_What you will do_.
Make an exact copy, without pictures, of the lines below from the one containing "The image size is (990, 662)." to the last line, both ends included.

_Data under study_.
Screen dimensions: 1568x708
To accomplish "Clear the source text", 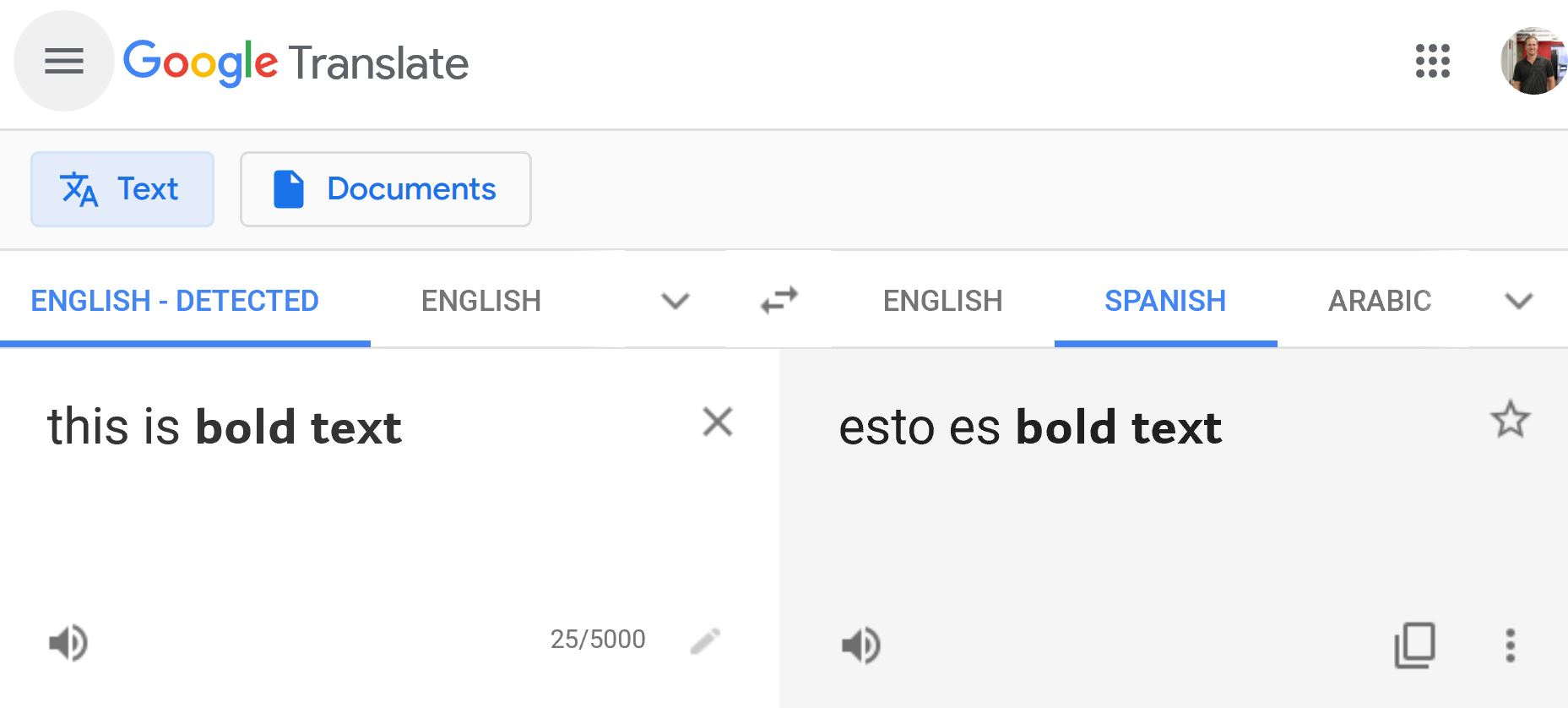I will tap(718, 421).
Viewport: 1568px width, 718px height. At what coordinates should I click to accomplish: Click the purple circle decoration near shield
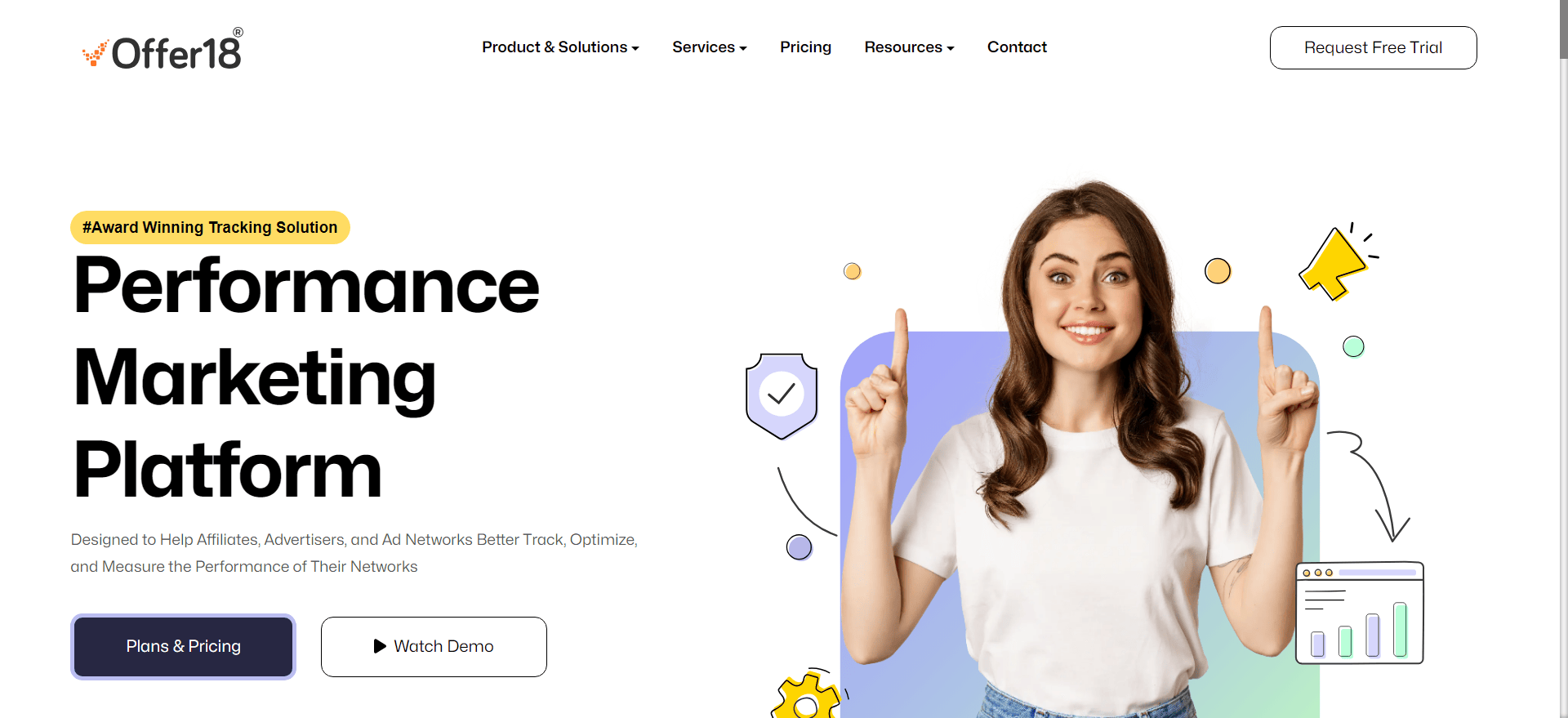(x=799, y=547)
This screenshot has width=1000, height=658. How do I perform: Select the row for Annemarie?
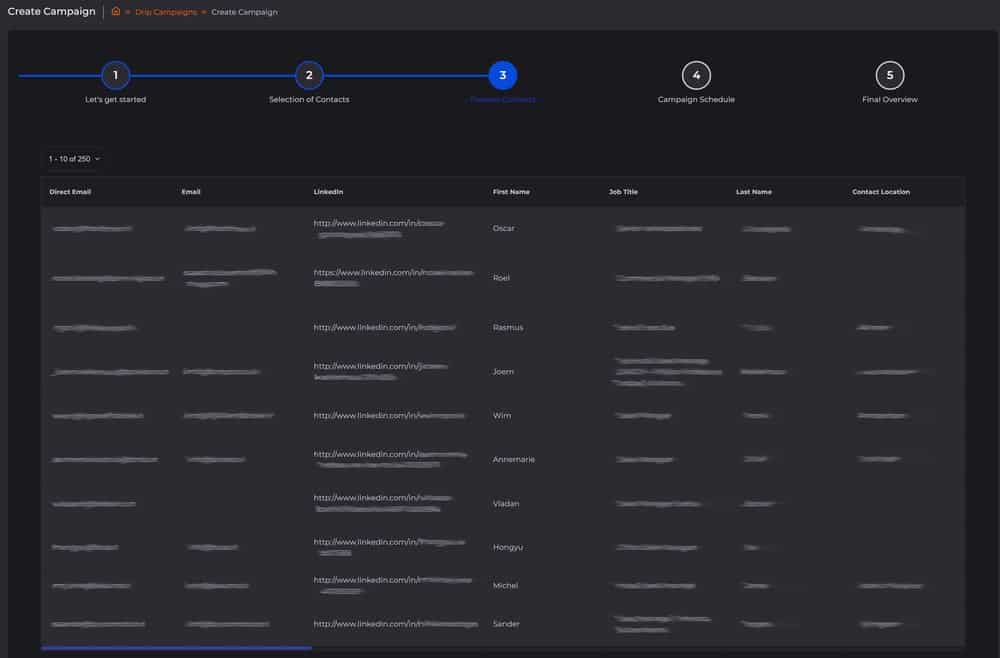point(514,459)
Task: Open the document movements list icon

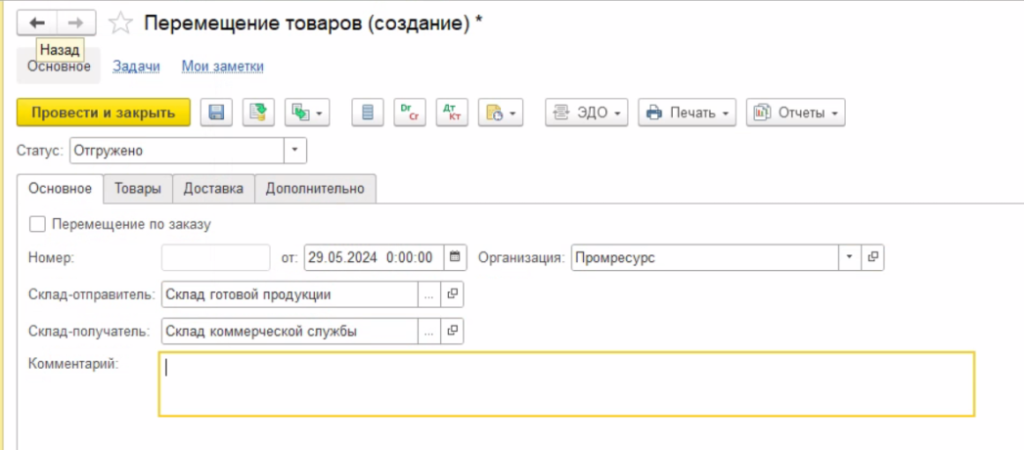Action: pyautogui.click(x=367, y=113)
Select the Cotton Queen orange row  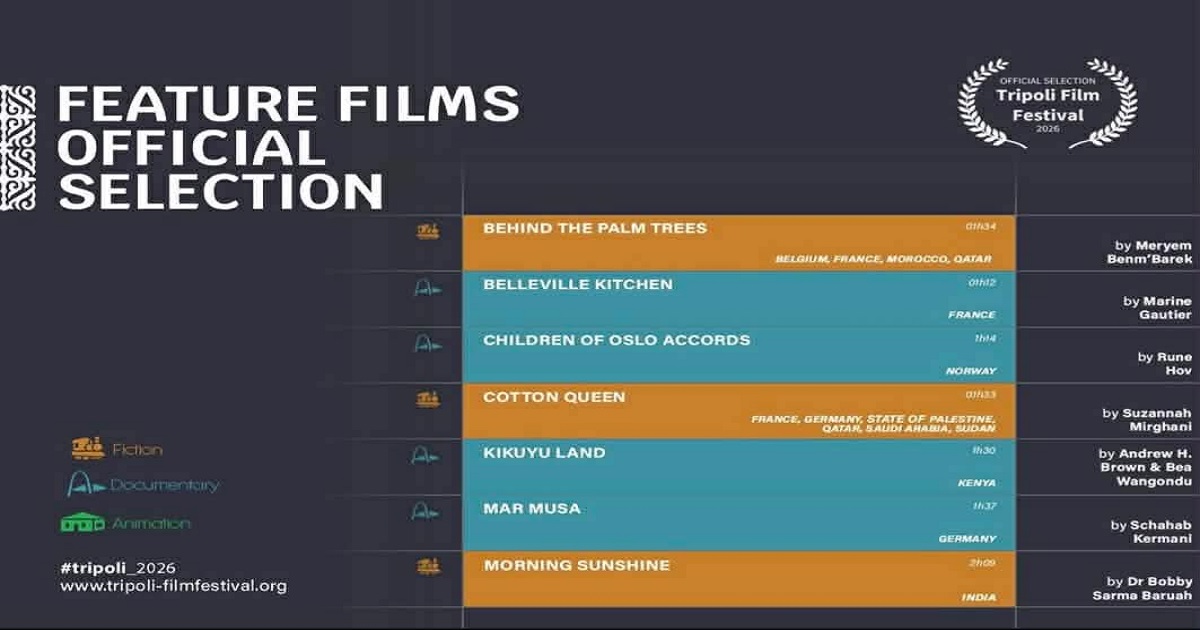point(739,411)
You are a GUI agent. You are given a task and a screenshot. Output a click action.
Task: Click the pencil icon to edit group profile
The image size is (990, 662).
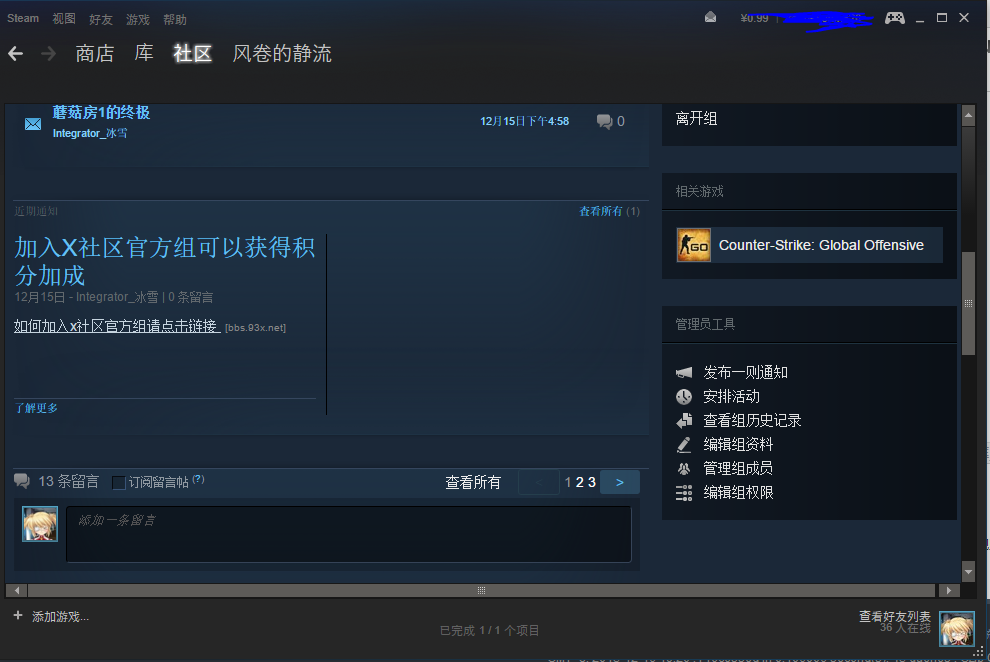click(x=684, y=444)
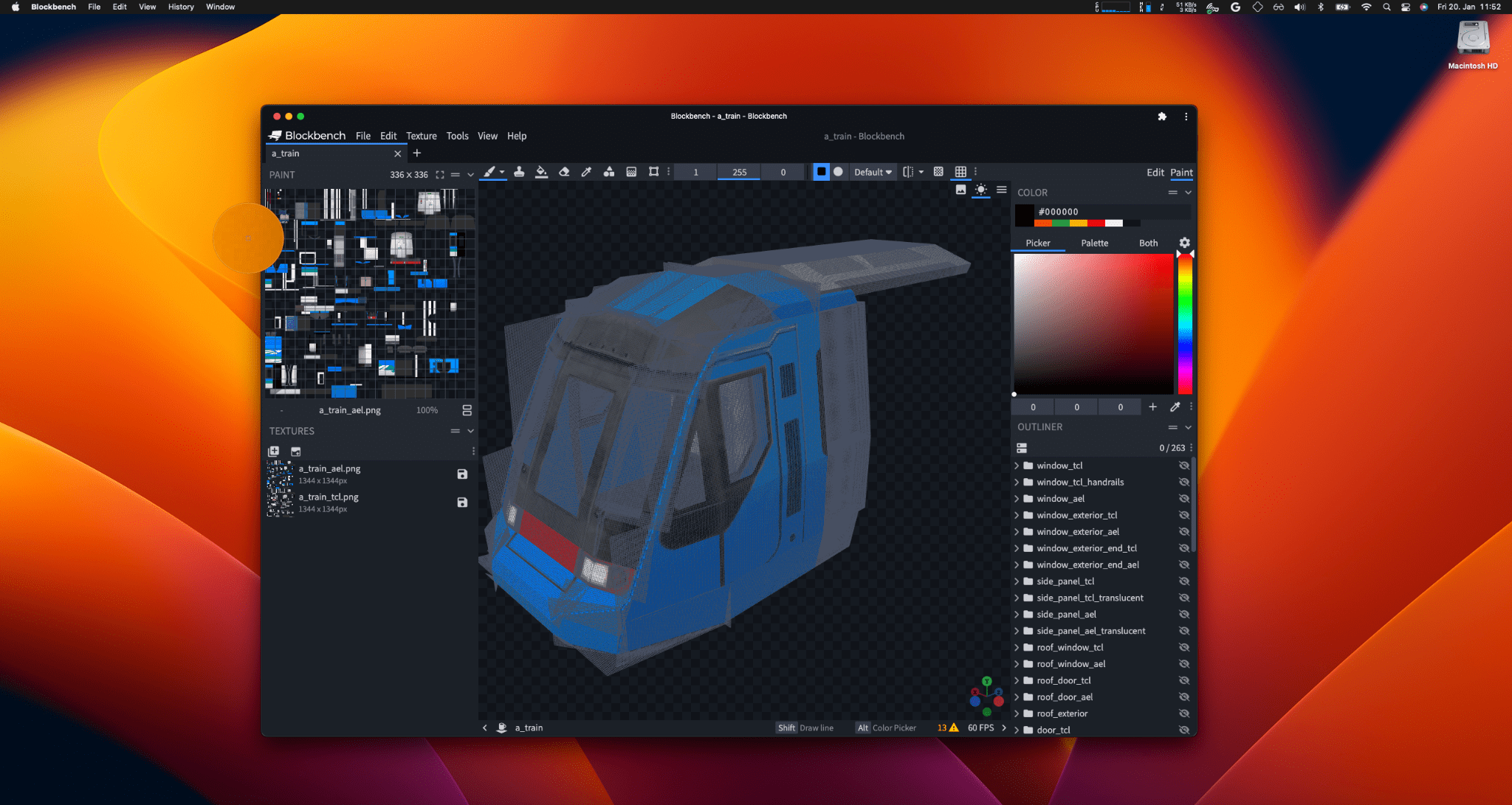Screen dimensions: 1512x805
Task: Click the Palette tab in color panel
Action: pyautogui.click(x=1093, y=243)
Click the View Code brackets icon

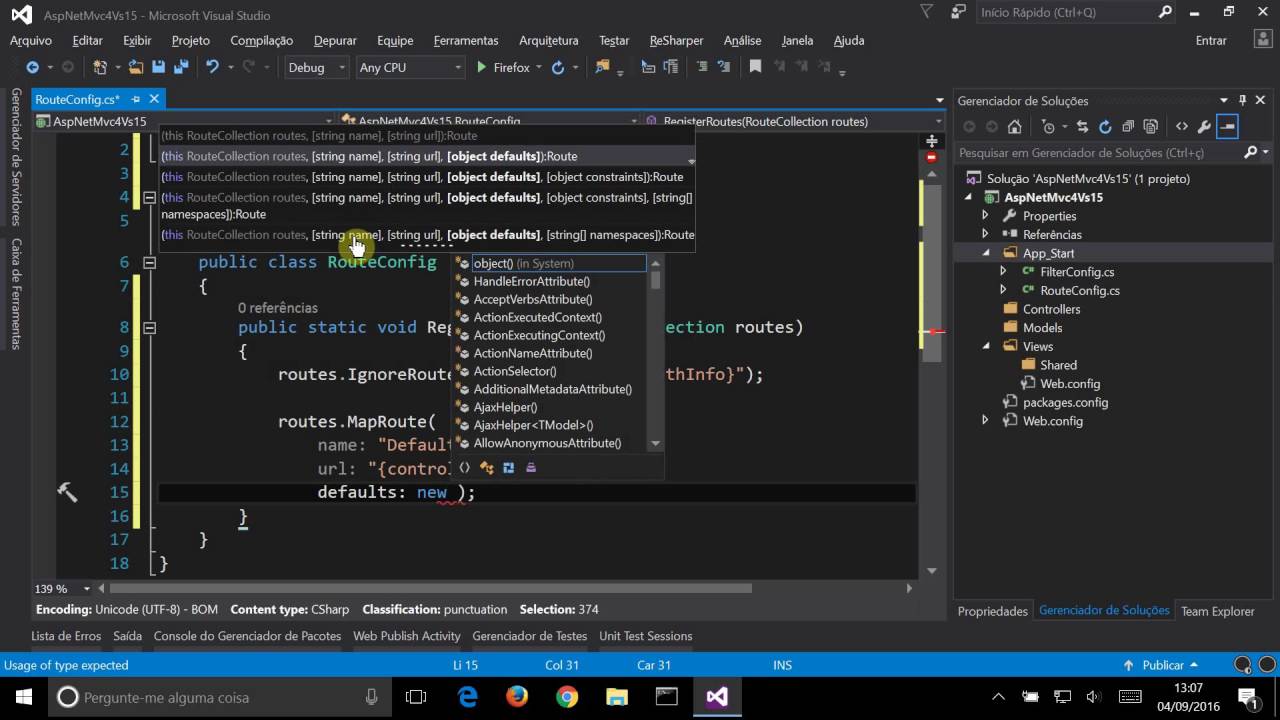(1182, 127)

_Solution for this problem_.
The image size is (990, 662).
click(x=684, y=444)
Screen dimensions: 1512x805
Task: Click the Palette tab in color panel
Action: pyautogui.click(x=1093, y=243)
Click the View Code brackets icon

(1182, 127)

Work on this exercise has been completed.